* QUESTIONS TO ANSWER:
a) In the advertising blog post, who reported on the offbeat commercials from G.E. and Pepsi-Cola North America, and in what publication?
b) Pick up the advertising blog post where it stops and continue it.

Hey Kyle – are you sticky yet?

Who Ordered the Code Red? (or maybe) SuperSpy: Vonage’s Sketchy Dealings

Vonage ad

I swear, I didn’t mean
to infect your computer with nasty spyware. I didn’t know.

But you’d think, with a budget of $20 million per month
at their disposal, the Vonage big shots up in lovely Holmdel, New Jersey could afford a few extra
inspections to make sure that their advertising intermediaries actually
enforce their supposed anti-spyware policies.

Ben Edelman keeps an eye out for these big brands whose subcontractors are some of the
absolute worst names in the spyware industry. Direct Revenue, 1800solutions,
you name it, they’ve used it. Last month they even won an “Effie” award from the New York American Marketing Association for the effectiveness of their recent ad campaign.

Hey, you know what else
was effective? Secretly funding guerilla militants to undermine Communist
governments in Latin America and Southeast
Asia.

But really, we didn’t mean
it. We didn’t know.

 

Brave New World

In an effort to “loosen up,” G.E. and Pepsi-Cola North
America and their creative and media agencies – BBDO Worldwide and OMD
respectively – have taken the leap into offbeat commercials that supposedly
will reach out to their markets “in a way that has not been done before,”
reports Stuart Elliott in The New York Times.

This falls in line with the recent American Advertising
Federation’s study and Mediapost’s article which
predicts that 20% more of TV advertising budgets will shift to online
video by 2010. Pepsi even plans to feature clips created by consumers from sites
like YouTube, which makes me wonder if they’ll find the home video of my high
school boyfriend bonging a Mountain Dew at a house party.

ON the other hand, if you believe that BBDO and OMD are doing interactive things "in a way that has never been done before,"  we have some excellent frozen organic sensimillian chewing gum for you to chew.  Come on Stuart, you can do better than that.

* INFORMATION SHOWN:
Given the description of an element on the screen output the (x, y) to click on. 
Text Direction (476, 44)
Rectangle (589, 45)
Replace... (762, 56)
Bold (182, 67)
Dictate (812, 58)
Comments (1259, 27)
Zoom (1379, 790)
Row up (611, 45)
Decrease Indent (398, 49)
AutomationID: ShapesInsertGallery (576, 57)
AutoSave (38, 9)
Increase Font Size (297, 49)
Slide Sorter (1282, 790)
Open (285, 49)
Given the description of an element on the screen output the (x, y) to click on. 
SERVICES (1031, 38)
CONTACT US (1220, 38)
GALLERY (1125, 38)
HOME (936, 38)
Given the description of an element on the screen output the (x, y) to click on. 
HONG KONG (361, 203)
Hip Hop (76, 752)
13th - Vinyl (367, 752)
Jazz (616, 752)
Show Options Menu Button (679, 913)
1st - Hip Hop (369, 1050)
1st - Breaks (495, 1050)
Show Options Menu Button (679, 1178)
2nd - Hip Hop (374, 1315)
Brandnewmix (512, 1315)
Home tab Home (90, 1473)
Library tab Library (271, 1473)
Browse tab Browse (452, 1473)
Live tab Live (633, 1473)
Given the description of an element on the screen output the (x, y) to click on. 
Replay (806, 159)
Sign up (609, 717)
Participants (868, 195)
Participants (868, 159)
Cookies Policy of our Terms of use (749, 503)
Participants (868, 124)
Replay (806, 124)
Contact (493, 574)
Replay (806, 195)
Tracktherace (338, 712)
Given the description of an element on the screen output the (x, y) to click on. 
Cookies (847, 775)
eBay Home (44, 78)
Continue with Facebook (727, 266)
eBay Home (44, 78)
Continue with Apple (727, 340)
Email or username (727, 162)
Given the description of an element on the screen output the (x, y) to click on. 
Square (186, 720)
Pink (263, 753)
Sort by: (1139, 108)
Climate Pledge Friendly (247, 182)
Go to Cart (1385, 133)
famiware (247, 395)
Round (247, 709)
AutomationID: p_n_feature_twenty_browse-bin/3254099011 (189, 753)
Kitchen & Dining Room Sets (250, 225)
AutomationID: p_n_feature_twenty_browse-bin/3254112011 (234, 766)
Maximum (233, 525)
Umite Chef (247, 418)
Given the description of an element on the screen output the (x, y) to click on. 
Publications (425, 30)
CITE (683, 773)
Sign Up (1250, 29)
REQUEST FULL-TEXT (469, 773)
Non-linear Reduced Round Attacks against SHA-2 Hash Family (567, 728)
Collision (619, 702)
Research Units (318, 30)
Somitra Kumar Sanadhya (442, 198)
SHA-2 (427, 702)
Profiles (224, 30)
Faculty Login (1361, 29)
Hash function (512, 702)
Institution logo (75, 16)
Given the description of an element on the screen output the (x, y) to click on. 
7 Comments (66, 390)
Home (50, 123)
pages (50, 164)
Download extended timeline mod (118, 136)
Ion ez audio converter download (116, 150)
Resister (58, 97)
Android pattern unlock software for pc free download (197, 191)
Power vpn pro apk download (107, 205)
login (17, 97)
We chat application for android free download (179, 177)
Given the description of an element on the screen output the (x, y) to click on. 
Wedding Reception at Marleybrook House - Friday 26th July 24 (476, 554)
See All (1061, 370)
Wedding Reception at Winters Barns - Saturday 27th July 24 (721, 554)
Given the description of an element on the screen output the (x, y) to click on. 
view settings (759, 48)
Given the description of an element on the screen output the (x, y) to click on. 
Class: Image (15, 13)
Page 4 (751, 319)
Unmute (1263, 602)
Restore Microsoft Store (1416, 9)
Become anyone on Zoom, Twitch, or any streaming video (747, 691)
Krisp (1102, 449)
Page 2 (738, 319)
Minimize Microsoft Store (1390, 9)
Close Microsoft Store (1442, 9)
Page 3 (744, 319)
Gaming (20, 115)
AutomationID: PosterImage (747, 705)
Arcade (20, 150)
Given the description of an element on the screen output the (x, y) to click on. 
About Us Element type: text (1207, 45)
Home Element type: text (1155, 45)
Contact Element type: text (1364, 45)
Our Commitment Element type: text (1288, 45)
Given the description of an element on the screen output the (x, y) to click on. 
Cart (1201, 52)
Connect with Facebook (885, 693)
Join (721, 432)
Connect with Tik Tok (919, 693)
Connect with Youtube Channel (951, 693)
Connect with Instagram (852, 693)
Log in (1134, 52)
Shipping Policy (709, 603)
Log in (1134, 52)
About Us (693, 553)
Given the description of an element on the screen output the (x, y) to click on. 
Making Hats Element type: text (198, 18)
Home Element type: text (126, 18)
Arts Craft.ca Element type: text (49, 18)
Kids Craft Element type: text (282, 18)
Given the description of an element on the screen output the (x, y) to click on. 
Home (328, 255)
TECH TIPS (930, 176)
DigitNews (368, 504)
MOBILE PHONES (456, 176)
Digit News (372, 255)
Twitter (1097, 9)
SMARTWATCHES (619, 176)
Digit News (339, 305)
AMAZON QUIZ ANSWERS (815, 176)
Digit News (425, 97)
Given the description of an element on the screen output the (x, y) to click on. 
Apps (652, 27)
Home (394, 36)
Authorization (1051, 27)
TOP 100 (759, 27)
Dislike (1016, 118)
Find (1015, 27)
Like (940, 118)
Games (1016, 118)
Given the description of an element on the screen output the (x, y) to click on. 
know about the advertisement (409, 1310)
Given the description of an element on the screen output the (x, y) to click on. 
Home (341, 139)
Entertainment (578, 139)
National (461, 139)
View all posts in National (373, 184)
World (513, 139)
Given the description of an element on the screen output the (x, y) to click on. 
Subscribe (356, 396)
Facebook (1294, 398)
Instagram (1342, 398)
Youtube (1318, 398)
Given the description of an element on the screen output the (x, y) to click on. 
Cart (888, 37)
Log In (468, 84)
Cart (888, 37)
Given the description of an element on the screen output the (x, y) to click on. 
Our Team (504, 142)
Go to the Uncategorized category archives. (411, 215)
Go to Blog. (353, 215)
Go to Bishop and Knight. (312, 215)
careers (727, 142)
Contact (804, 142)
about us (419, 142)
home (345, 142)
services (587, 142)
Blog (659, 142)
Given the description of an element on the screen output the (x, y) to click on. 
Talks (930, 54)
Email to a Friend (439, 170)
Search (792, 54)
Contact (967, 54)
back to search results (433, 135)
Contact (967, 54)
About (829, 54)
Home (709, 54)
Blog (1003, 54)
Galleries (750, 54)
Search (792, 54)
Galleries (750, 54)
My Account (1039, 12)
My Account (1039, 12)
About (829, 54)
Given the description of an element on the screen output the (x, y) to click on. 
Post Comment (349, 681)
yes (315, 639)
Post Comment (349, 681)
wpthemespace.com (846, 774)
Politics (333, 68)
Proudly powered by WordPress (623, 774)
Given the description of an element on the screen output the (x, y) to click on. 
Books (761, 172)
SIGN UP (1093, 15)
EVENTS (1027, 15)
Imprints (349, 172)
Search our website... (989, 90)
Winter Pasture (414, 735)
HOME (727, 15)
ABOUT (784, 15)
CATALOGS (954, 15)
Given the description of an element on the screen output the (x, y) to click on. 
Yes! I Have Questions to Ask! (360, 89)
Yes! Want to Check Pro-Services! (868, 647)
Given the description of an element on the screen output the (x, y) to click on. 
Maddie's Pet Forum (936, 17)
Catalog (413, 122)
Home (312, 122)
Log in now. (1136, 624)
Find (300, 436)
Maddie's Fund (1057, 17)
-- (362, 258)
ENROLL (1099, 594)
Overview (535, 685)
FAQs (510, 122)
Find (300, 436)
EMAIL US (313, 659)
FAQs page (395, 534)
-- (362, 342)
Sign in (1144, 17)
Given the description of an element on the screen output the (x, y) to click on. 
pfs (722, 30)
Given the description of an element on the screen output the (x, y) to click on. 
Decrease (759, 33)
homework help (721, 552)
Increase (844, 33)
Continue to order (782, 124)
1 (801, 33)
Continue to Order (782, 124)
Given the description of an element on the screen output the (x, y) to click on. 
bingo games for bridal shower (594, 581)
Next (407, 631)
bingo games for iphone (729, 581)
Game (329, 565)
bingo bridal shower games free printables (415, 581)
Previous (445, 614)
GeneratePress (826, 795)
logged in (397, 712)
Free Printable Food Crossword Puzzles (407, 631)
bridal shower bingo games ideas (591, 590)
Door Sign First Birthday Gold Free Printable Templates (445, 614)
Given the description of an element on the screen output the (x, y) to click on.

* RESULTS FOR EACH TASK:
a) Stuart Elliott, in The New York Times.

b)
Digital Youth in Demand. But is it all about the money?

Bidding wars over young talent who have some digital
marketing expertise is raging out of control, says Amy Hoover of Travel Zoo,
with competition for some positions driving annual salaries up steeply from
2005. The Wall Street Journal calls it “revenge of the nerds”, where digital
talent is finally getting the recognition it deserves. And it’s kind of nice to
be wanted.

But McCann and Ogilvy can’t hire everybody  — and even if they try to, the best, smartest entrepreneurial talent will go to smaller shops that stress innovation and dare we say it "integrated" experience.  I mean even at $70 k a year, do you seriously  want to be some 23 year old’s trafficking bitch?

So aside from the paycheck and better swag, the real stars are going to come from the innovators, not the bulk suppliers.

Yes, Virginia, There Is a Santa Claus

But he’d better get his tookus down the chimney in four
seconds or less, or he don’t get any cookies.

eMarketer

Emarketer projections for the 2006 online
holiday shopping season are promising, with Jupiter Research predicting a
record 114 million users and an increase of 18% to $32 billion in sales, but
with a typically American twist: if the page takes more than 4 seconds to load,
impatient online shoppers will take their business elsewhere.

But as Seana Mulcahy points out, web traffic on commercial sites in these months increases so much
that there will be inevitable delays. Like trying to race up an escalator at
Macy’s the day after Thanksgiving: watch out, Grandma. I guess we’ll all have to
wait our turn to sit on Santa’s lap.

I Mean, Like (dot com), What?

As if our obsession with celebrity gossip and couture fashion
wasn’t bad enough, now there is a new website to feed the addiction. This
article in The New York Times directs us to Like.com, which serves as a
matchmaker between the average Jane and all the cute accessories that catch her eye on Fifth Avenue – or in the latest issue of People.

From Mischa to Halle, Diddy to Brad, shoppers can pinpoint key accessories and be ‘inspired’ to buy
their “Likeness” from multitudes of online retailers. It’s a win-win situation:
the merchants get the business, Like.com gets the commission, and little
Jessica gets the Ugg wristlet handbag Fergie was sporting at the Pea Pod
concert benefit.

Whatever happened to the days when “poseur” was an insult?